Lo stereo abbummiato invece è sempre un Clarion che riesce ad erogare non meno di 500Watt, che spesso è accompagnato da un lettore ddivviddì e ddivviicccs che sempre riproduce film Fast and Furious, la trilogia.
Per quanto concerne la musica invece, lo stereotipo dello zallo si divide in ben tre categorie: lo zallo discotecaro che sempre fa riprodurre alla propria machina le hits del momento da discoteca, lo zallo nostalgico, che diffonde in tutta la città la disco di qualche anno fa, fino agli 90, con gum gum e similia, ed infine lo zallo “fino” che sente il commerciale dagli ultimi 10 anni, fino alle ultime uscite..
Tutte e tre le categorie hanno pero’ un genere comune: LA MUSICA NAPOLETANA, con Nino D’Angelo e Gianni Celeste (Cieleste).
Ogni zzallo ha la sua “zzita” e se non ce l’ha cerca di adescare (“sconcica”) o le ragazze altrui o quelle “libbere”, chiamandole da lontano con frasi romantiche tipo “chi bellu culu chi hai!” – “futtemu?” – “a voi ‘nfilata?” o quelli più dotti e colti, ossia quelli che sono arrivati alle medie, usano dire “sei bellissima, ci conosciamo?”, che anzi sono frasi ammirevoli che sfiorano addirittura l’ “itagliano”.

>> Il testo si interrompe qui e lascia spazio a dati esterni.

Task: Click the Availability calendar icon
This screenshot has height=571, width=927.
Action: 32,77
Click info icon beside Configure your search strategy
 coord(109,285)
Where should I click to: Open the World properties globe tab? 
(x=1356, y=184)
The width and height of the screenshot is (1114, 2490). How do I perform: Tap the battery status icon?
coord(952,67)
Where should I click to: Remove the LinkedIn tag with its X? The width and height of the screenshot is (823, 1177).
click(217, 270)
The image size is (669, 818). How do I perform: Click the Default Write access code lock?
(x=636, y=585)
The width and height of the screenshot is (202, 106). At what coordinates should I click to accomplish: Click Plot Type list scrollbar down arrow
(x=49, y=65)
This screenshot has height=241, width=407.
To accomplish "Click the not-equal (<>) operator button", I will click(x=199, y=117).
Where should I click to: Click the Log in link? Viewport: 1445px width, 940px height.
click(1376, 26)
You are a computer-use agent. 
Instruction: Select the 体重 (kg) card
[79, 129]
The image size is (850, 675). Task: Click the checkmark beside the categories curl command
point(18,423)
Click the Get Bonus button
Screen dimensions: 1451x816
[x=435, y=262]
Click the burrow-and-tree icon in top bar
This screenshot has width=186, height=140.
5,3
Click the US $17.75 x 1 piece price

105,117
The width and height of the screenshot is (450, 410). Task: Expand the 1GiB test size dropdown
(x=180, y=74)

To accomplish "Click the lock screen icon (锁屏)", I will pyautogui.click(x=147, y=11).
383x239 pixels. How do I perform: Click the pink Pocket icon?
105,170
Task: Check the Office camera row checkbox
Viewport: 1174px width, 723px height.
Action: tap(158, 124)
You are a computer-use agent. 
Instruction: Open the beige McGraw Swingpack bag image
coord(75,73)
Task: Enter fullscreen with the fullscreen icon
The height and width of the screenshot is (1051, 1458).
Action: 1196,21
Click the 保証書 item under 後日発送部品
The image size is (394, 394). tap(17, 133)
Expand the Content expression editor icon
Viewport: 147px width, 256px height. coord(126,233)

in ambito sociale gli zalli si dividono in gruppi, tutti maschi e poche ragazze (fimmini): lo scopo del gruppo e conquistare le poche ragazze, dopo di che il gruppo si sciolglie e se ne riforma un altro, tutti pero’ rigorosamente dello stesso rione senza mischiare giostroti con camaroti o annunziatoti.
dopo tutto ciò posso concludere che: “lo zallo è il confine tra l’uomo e l’animale”.
il dubbio che mi rimane, e spesso cerco di chiarirmi, è : ” ma gli zalli sanno di essere zalli? o si sentono normali? chi sono gli zalli, secondo gli zalli stessi?”